While spending his time as the facilities manager for a number of buildings around the county, there was a large remodeling project going on. This project threatened to displace a nest of ducks that had taken refuge in the bushes around the city-county building. Downtown Madison is on the isthmus between two large lakes, so it isn’t as odd as it sounds that these ducks took roost here.

With the growing concern for the safety and well-being of the water fowl friends on the block, my father’s hand was forced and he had to put out an update about the ducks. So he typed up a full length email about the duck nest and what their plans were to make sure the creatures were safe during the construction. Without getting into to much of the tech behind it, let’s just say he did that year’s version of a “send to all” on the network. For the county system. All buildings around the county. Remember that.

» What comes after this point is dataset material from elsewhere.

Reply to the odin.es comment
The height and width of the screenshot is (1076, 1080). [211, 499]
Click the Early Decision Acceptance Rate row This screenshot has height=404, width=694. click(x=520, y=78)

Now for my author friends, blogger friends or really anyone who has learned a system for typing, what vowel is on the keyboard next to the U? Once you’ve answered this, you will have an idea about the punch line of the story. So it took him all of a couple of minutes after sending before he noticed he had sent out a mass email about the “dick nest” on the block. In the time it took for him to remove the email and work on retyping it he tells me he saw a couple dozen replies. Every one of them with some smart assed comment asking where they could find that nest.

Now I’m pretty sure I’m safe on this one as the statute of limitations is past. Also the story made it into the humor section of the local paper. Also, I was the helpful one that pointed out to my father that it could have been worse. I simply told him to look at his keyboard and notice what consonant was next to the D on it.

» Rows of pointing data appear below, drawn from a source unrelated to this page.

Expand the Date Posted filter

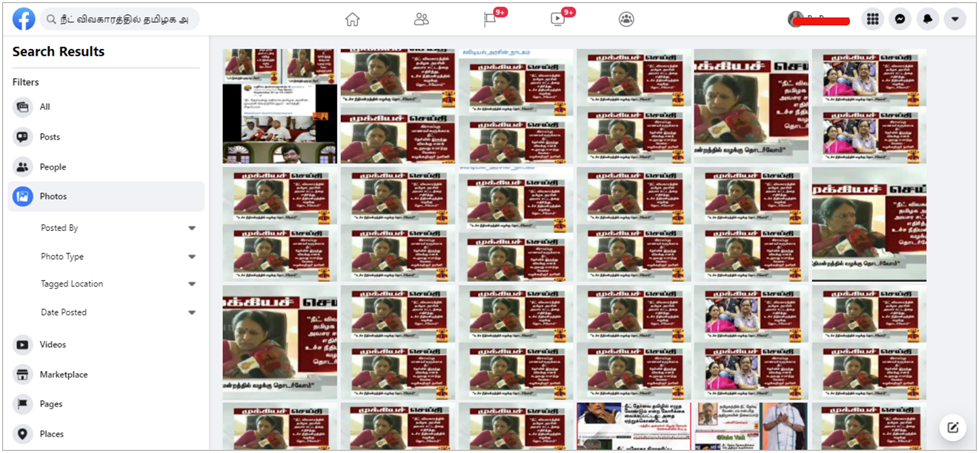click(x=191, y=313)
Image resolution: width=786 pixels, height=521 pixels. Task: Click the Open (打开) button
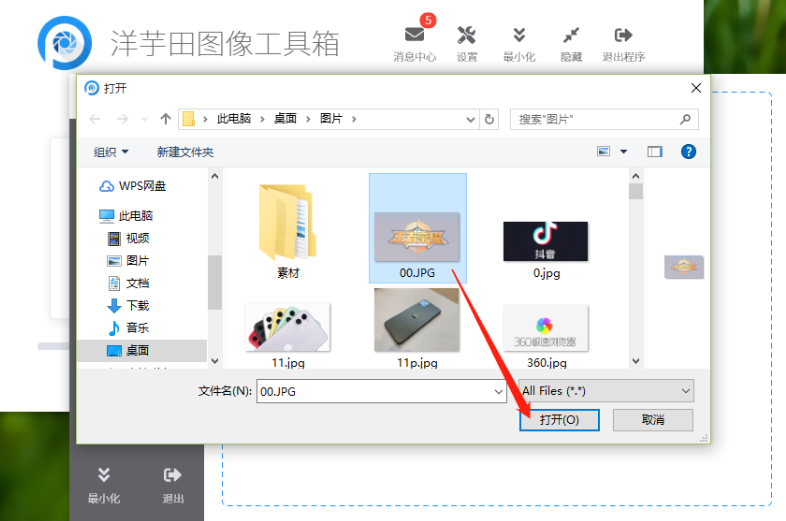click(x=559, y=420)
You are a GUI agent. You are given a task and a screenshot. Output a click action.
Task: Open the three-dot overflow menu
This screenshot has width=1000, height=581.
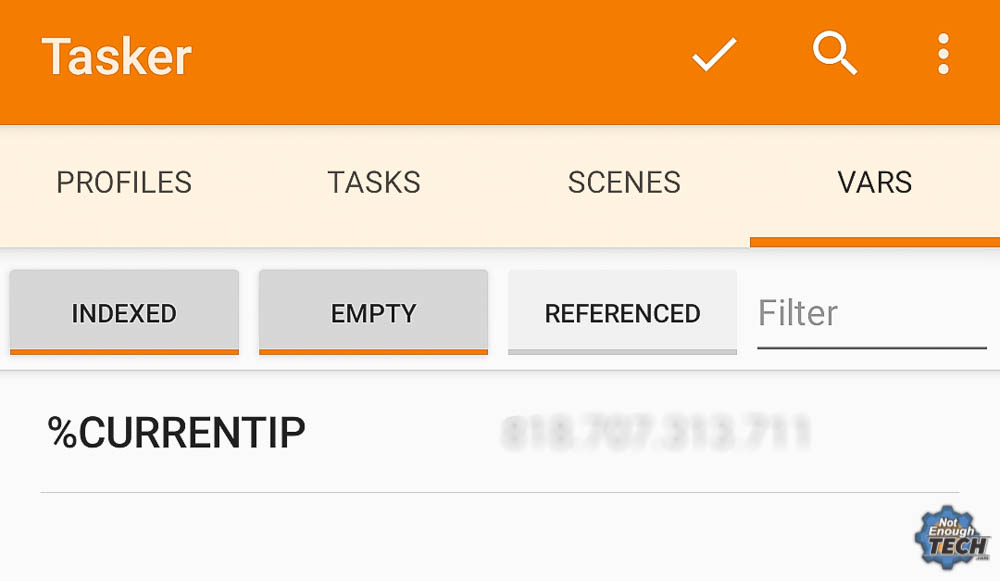click(x=944, y=54)
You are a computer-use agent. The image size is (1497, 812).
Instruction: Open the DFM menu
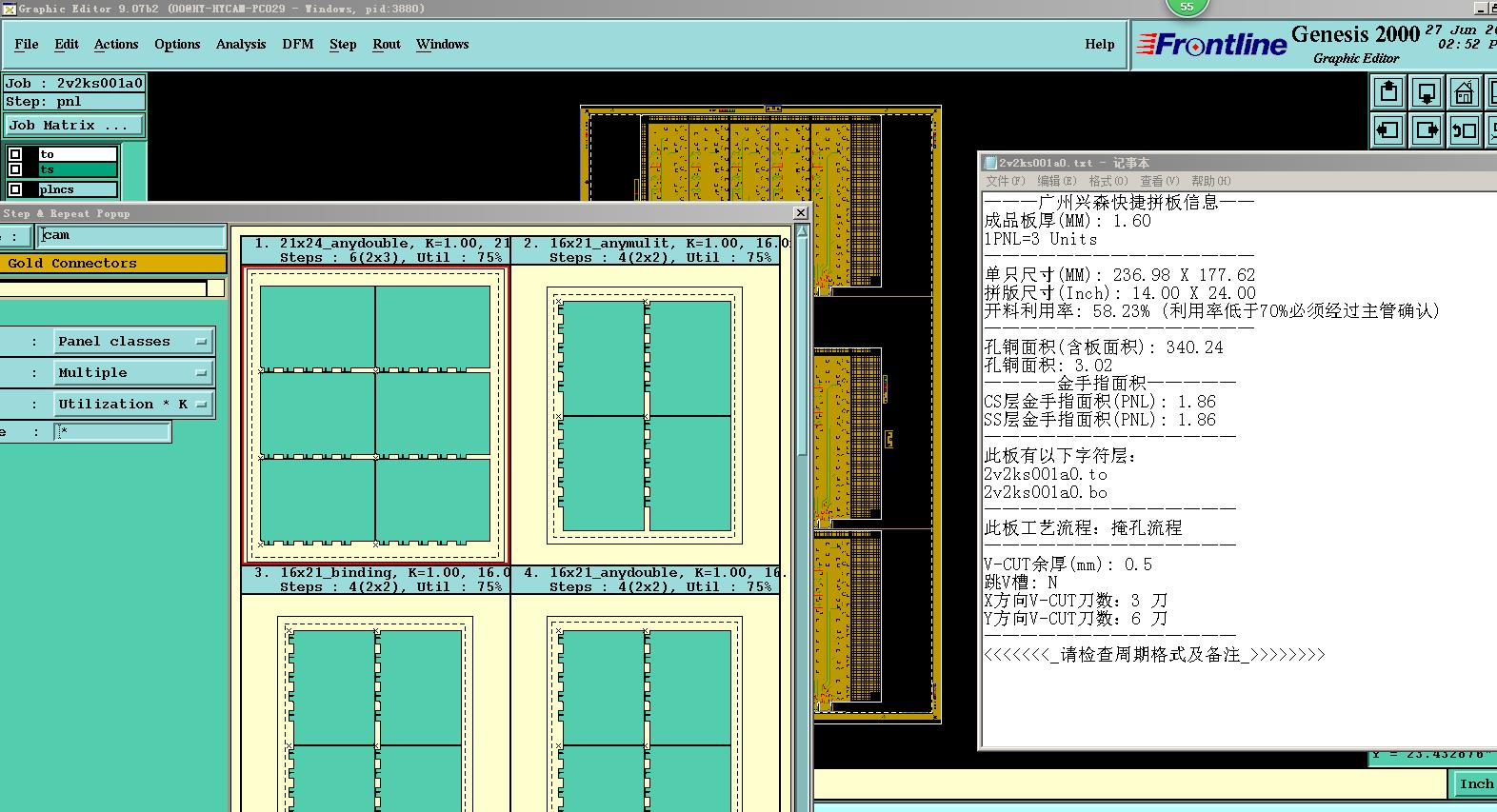297,44
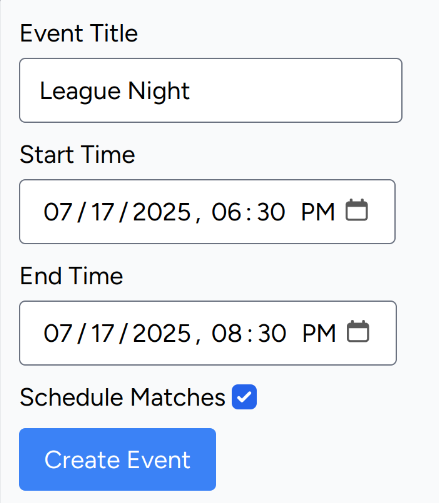Image resolution: width=439 pixels, height=503 pixels.
Task: Select the year 2025 in End Time
Action: 162,333
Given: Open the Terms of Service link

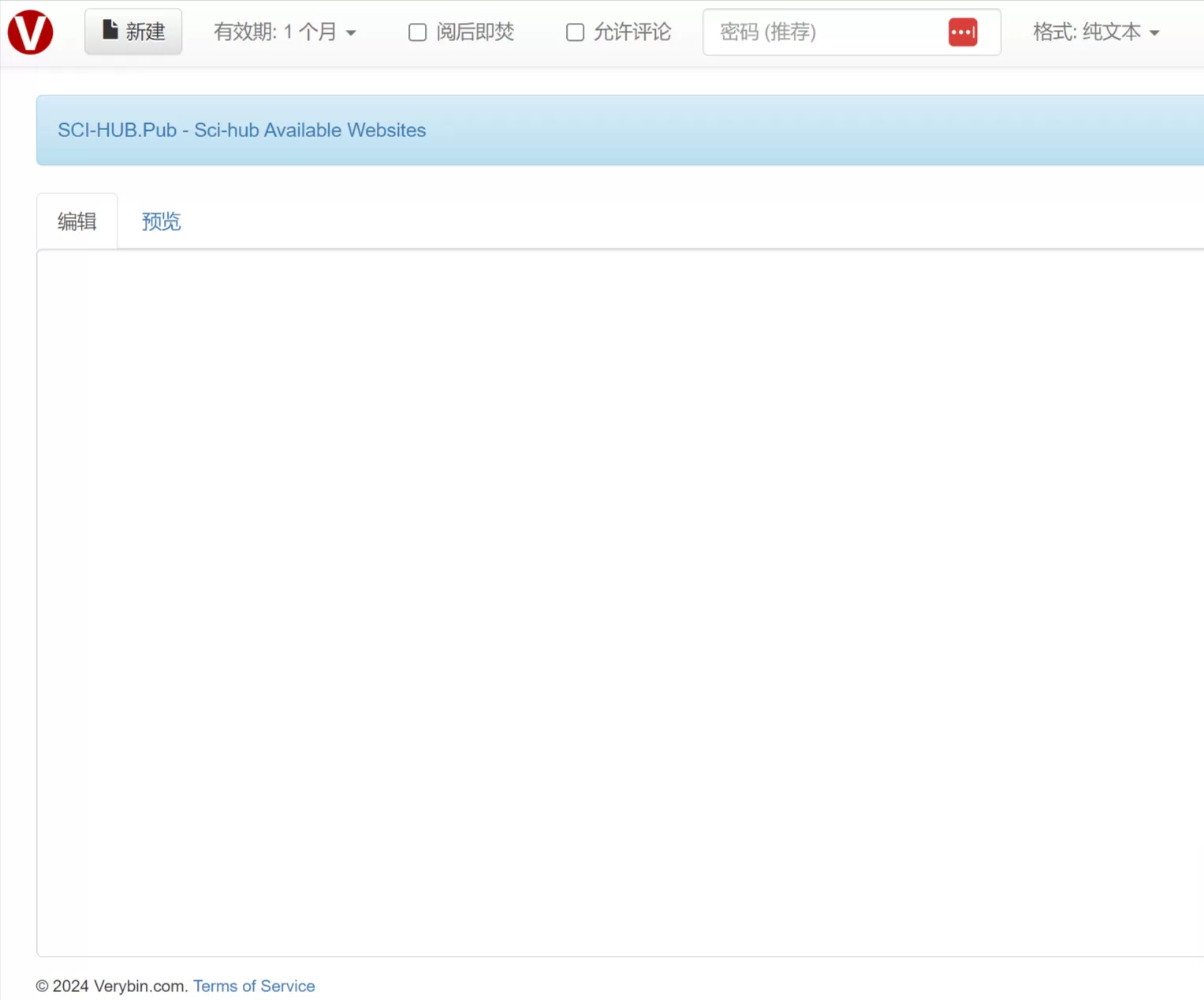Looking at the screenshot, I should point(254,986).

So was born the tradition of getting my father duck related gifts at every birthday, Christmas, etc. I mean we even bought him a rubber ducky floating tea infuser. He doesn’t drink tea. My mother does though.

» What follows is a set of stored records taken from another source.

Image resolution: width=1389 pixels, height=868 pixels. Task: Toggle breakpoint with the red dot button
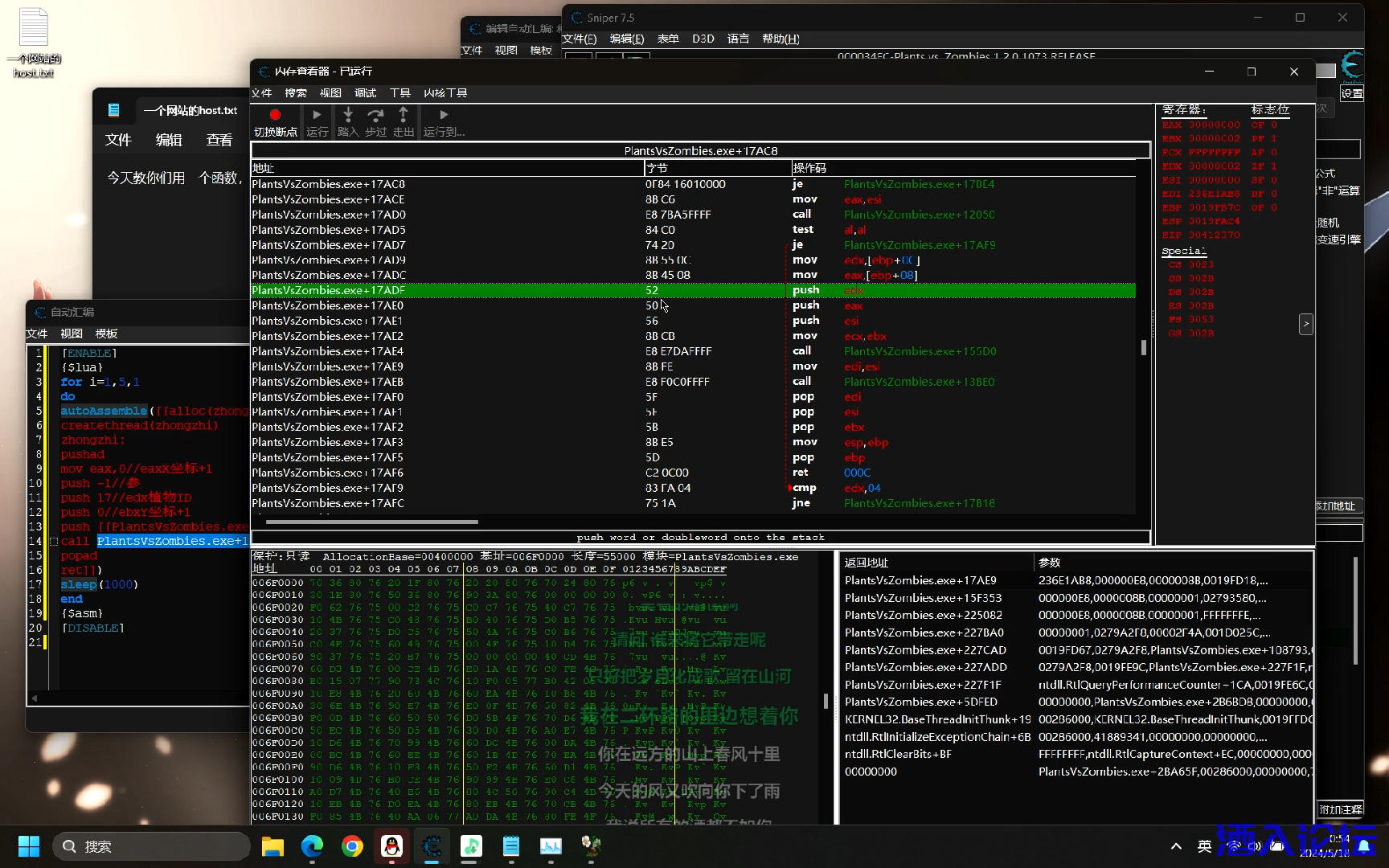click(x=275, y=115)
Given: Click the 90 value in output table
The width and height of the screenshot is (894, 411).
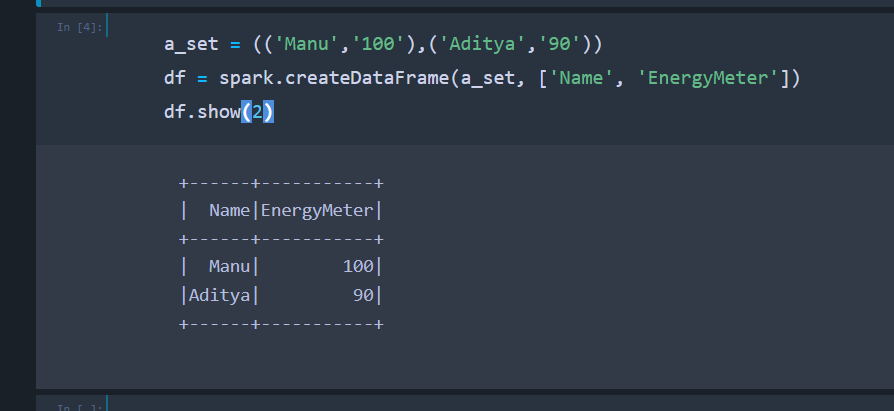Looking at the screenshot, I should (x=362, y=295).
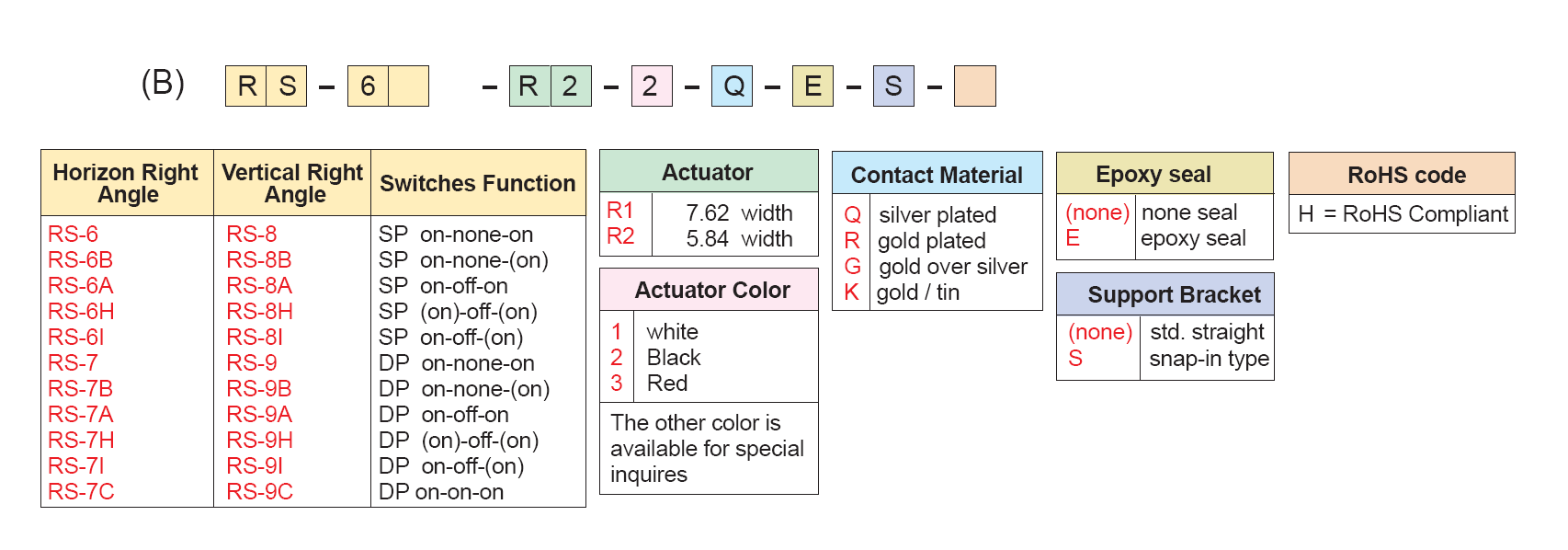Click the Switches Function column header
Viewport: 1568px width, 550px height.
[478, 183]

And even though it was fitting that Duck Dynasty (one of his current favorite shows) was opening a new season on his birthday, we had plans to go downtown and see a band with a club member in it for a potential show at Festa Italia this year. We did however give him a Steampunk Duck book (kids book) from TeslaCon this year and a copy of the Duck Commander Family book. If they had them in stock, we likely would have also gotten him an Uncle Si bobblehead.

Storytelling isn’t just the common day version of the oral tradition. It isn’t the only thing that I feel brings families together and keeps our relationships strong. It’s also the tradition of gift giving. Nobody ever knows what to get my father. He’s 71 years old now. Needs (though needs as gifts isn’t a thing for me) are not an issue. We have created a tradition we can all have fun with. And he has a host of things in his office (my childhood bedroom) that reminds him of his family and the celebrations over the years.

For me it is a collection of gift cards, which are special in their own way. I’ve gotten Barnes & Noble cards, which allow me to keep my Nook stocked with books. With me now doing reviews and blurbs that’s not as much an issue, but some day I will likely need to replace the device itself. I’ve seen iTunes cards to stock up my collection of music for the playlists I make for each novel. And the most recent was a gift card to the local coffee shop that I go to most mornings for writing before work. It’s probably like the second one Patrick has ever given out, but it tells me that they know me and listen to what I am doing and support me in it.

Even if it is a gift card, the thought and the intent behind it is the real gift. It’s the same energy that infuses a good story that can be shared for years to come. At least those family type stories. Monsters, Magic and Maulings… well, that’s an entire other situation.